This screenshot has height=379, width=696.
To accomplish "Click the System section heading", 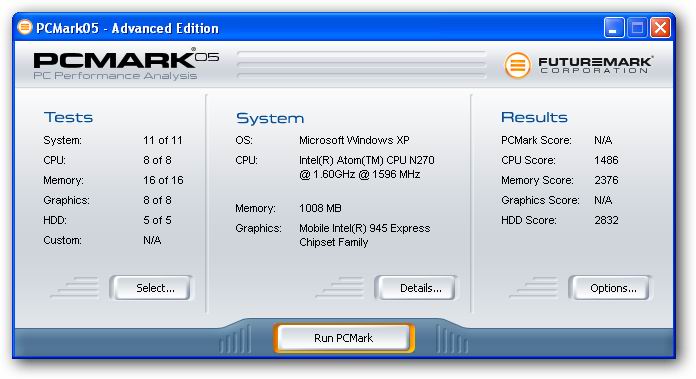I will [270, 118].
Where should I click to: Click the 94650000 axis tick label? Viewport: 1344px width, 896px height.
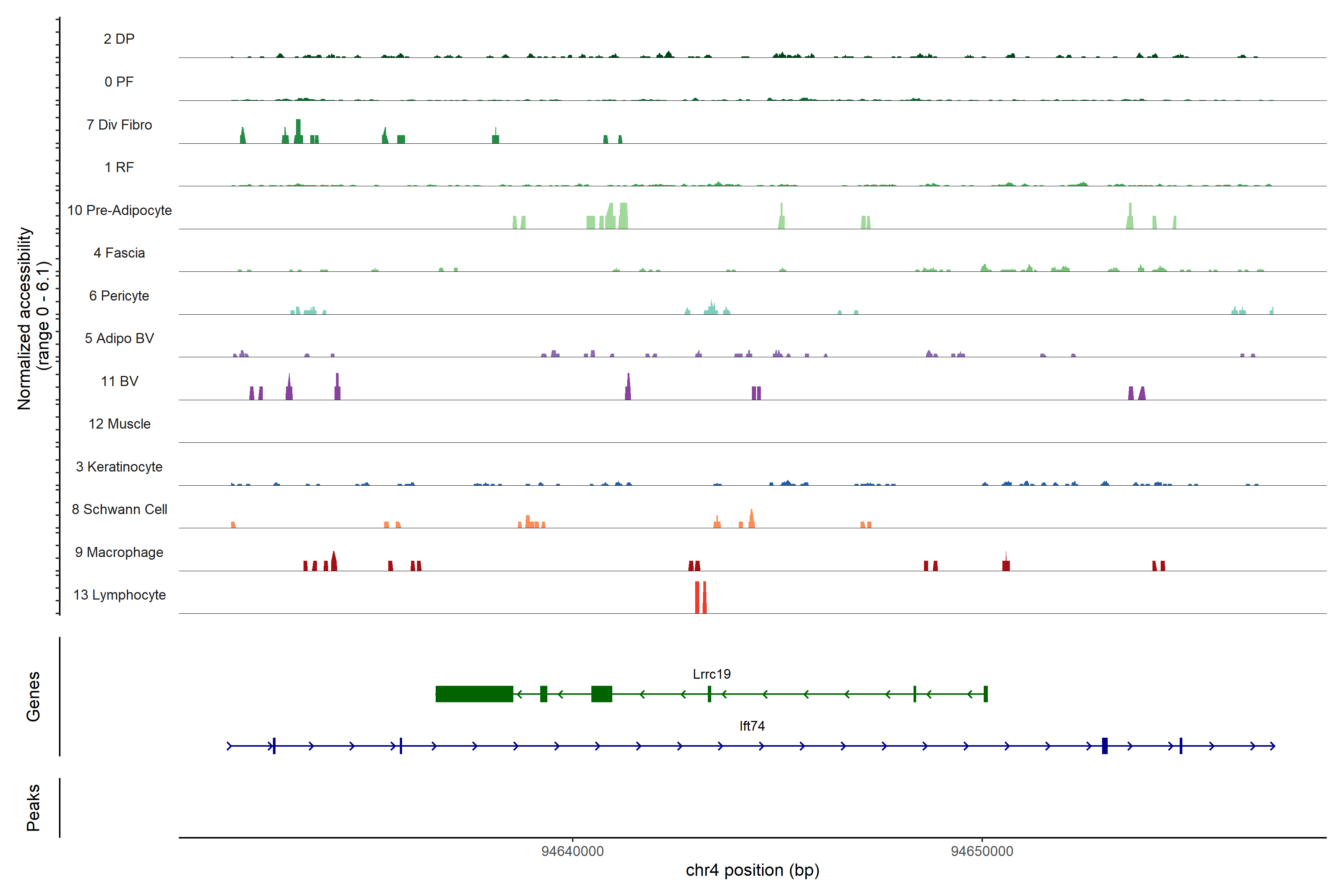[982, 852]
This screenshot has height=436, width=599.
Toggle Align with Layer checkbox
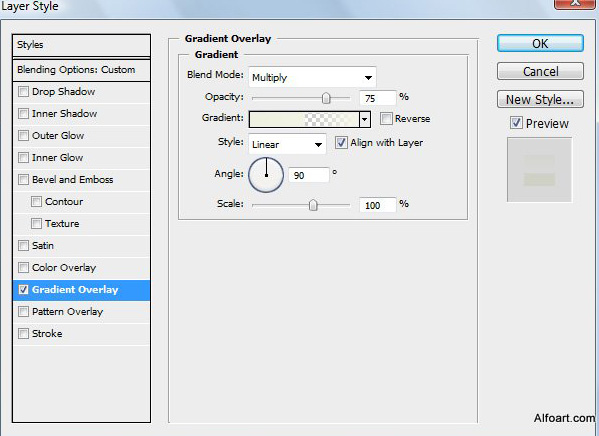tap(341, 143)
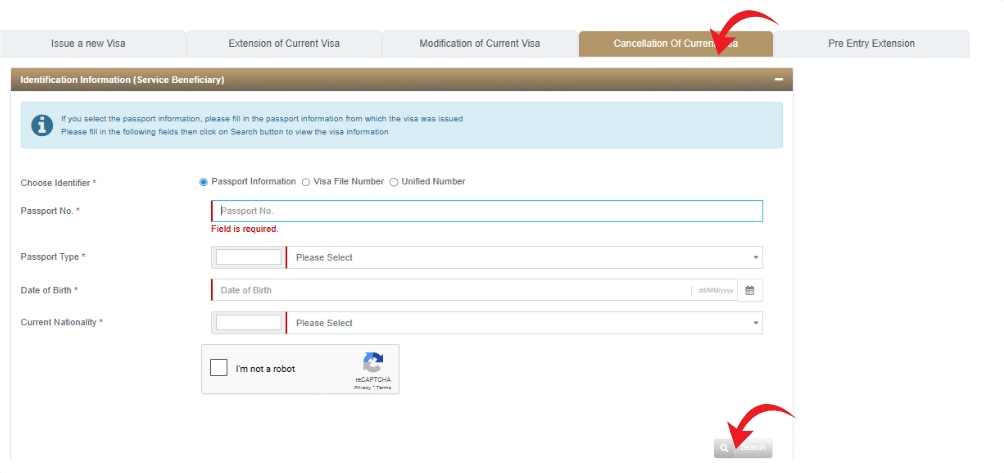The width and height of the screenshot is (1004, 473).
Task: Open the Pre Entry Extension tab
Action: click(871, 44)
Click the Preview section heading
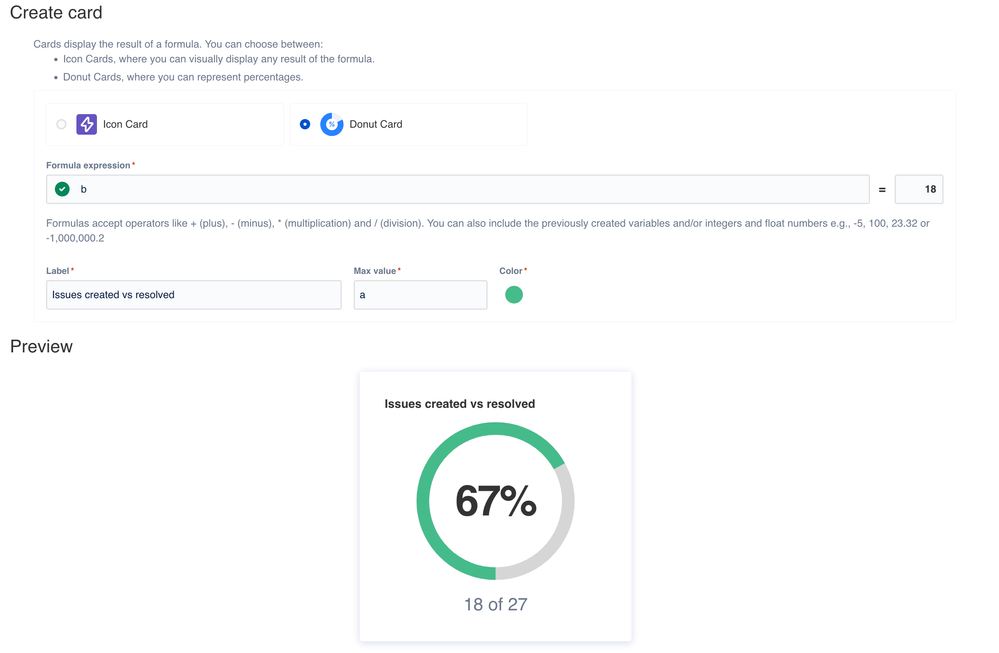This screenshot has width=999, height=653. click(41, 347)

▬▬▬▬▬▬

### EXERCISE
Please rewrite the entries from the line containing "This screenshot has height=436, width=599." through the end of the entries, both included, replacing "section heading" with "section title" and leaving everything else unchanged. Leave the pictures out of your answer.

### WRITTEN RESPONSE
This screenshot has height=436, width=599.
Toggle Align with Layer checkbox
tap(341, 143)
The width and height of the screenshot is (1004, 473).
Task: Open the Pre Entry Extension tab
Action: click(871, 44)
Click the Preview section title
This screenshot has width=999, height=653. click(41, 347)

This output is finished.